Aus diesen Sachgesetzlichkeiten sowie der gesamtwirtschaftlichen Bedeutung des Bergbaus wird eine besondere Stellung des Bergrechts im System des Bundesrechts abgeleitet (5). Indes gilt schon lange nicht mehr der Satz: Bergrecht bricht Grundgesetz, wie die Garzweiler-Entscheidung des BVerfG (6) mit den darin abgeleiteten grundrechtlichen Anforderungen und den gleichgewichtig zu wahrenden Umweltbelangen anschaulich belegt.

2  Einbeziehung des Umweltschutzes und zukünftiger Entwicklungen

Ohnehin werden die Auswirkungen auf die Umwelt und damit die ökologische Komponente der Nachhaltigkeit als Dreiklang zwischen Wirtschaft, Umwelt und Sozialem durch § 1 Nr. 3 BBergG abgedeckt: Ihre besonderen und typischen Manifestationen werden in Oberflächenschäden verortet (7). Weitergehend bezieht sich § 1 Nr. 3 BBergG auf die Vorsorge gegen bergbaubedingte Gefahren für Leben, Gesundheit und Sachgüter. Diese Komponente ist spätestens seit dem Jahrhunderthochwasser vom Juli 2021 (Bild 1) ökologisch auszurichten, schon um den grundrechtlichen Schutzpflichten zu genügen (8). Aber auch schon vorher erstreckte die Rechtsprechung den Schutz für Leben und Gesundheit auf die Vorsorge vor Hochwassergefahren (9).

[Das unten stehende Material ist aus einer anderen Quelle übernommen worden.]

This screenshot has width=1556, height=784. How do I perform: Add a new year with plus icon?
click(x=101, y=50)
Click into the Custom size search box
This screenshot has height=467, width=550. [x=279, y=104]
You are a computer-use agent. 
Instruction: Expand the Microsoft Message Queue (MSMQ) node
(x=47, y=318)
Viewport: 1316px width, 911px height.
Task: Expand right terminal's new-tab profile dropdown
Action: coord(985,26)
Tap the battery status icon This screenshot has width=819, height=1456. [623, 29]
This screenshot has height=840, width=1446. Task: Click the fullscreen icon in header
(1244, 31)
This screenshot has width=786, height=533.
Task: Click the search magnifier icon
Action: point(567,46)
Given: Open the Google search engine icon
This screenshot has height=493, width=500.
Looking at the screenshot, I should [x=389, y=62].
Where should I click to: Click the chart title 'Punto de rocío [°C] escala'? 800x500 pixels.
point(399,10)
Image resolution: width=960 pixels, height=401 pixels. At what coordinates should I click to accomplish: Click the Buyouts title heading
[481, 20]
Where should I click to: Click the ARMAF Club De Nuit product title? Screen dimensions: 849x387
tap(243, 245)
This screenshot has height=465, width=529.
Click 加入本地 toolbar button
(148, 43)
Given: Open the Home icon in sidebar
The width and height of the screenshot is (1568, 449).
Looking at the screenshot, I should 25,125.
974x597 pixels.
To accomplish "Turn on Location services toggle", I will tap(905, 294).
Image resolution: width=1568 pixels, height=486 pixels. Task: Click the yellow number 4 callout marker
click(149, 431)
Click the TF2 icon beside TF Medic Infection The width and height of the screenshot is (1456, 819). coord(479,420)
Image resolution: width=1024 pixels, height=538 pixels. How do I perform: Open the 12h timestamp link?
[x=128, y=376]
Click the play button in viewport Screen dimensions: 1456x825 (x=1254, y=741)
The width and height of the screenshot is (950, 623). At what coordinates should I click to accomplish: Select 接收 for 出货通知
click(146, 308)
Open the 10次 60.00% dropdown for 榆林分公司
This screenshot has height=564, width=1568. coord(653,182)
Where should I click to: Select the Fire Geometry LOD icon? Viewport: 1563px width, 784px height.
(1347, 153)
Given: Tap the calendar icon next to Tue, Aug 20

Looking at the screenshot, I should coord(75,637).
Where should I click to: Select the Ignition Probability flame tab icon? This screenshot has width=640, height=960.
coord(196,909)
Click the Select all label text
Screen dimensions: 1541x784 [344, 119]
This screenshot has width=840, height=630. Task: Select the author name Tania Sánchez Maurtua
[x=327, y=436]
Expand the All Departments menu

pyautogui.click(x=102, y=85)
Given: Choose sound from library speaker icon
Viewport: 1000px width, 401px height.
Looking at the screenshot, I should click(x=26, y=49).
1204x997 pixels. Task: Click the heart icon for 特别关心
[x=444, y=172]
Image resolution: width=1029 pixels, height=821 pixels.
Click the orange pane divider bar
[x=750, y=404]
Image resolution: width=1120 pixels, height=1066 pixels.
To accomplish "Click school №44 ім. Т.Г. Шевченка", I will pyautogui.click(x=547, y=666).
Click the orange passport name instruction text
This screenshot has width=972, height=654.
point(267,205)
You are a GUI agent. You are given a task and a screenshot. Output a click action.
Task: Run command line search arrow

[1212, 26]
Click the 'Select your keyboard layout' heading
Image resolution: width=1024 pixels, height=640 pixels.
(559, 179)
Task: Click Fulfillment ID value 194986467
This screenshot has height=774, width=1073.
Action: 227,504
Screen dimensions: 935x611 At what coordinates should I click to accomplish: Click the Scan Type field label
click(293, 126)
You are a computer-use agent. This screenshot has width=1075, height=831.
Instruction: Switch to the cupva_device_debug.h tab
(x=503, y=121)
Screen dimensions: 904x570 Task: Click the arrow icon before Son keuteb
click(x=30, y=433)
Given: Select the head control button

Fig. 1. The Ahr valley after the record flash floods in July 2021. // Bild 1. Das Ahrtal nach dem Jahrhunderthochwasser im Juli 2021. Photo/Foto: © Christian, stock.adobe.com

Somit finden sich ökologische Belange gleichgewichtig wieder, wie es die Nachhaltigkeit verlangt. Ebenso dürfen, wie die notwendige Vorsorge vor Hochwasser belegt, nicht nur die Belange der gegenwärtigen Generationen einbezogen werden, sondern auch die der künftigen Generationen sind zu wahren – ebenfalls ein wichtiges Element der Nachhaltigkeit (10) und für den Klimaschutz vom BVerfG zwingend vorgegeben (11). Die Verantwortung für Letztere betont die Umweltstaatszielbestimmung des Grundgesetzes (GG) in Art. 20a ausdrücklich und verlangt damit einen langfristigen Umweltschutz. Dieser ist auch für den Rohstoffabbau und die Bewältigung seiner Folgen sicherzustellen.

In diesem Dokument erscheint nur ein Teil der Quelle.